Task to carry out —
Locate the line with "Given: Show ADR chart view" in the material. Copy that line and each one after it, through the last, exactly and with nothing else.

'''

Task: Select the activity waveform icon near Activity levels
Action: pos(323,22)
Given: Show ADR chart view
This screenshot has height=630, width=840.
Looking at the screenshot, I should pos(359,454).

'''

Exercise answer —
Given: Show ADR chart view
This screenshot has height=630, width=840.
Looking at the screenshot, I should pos(359,454).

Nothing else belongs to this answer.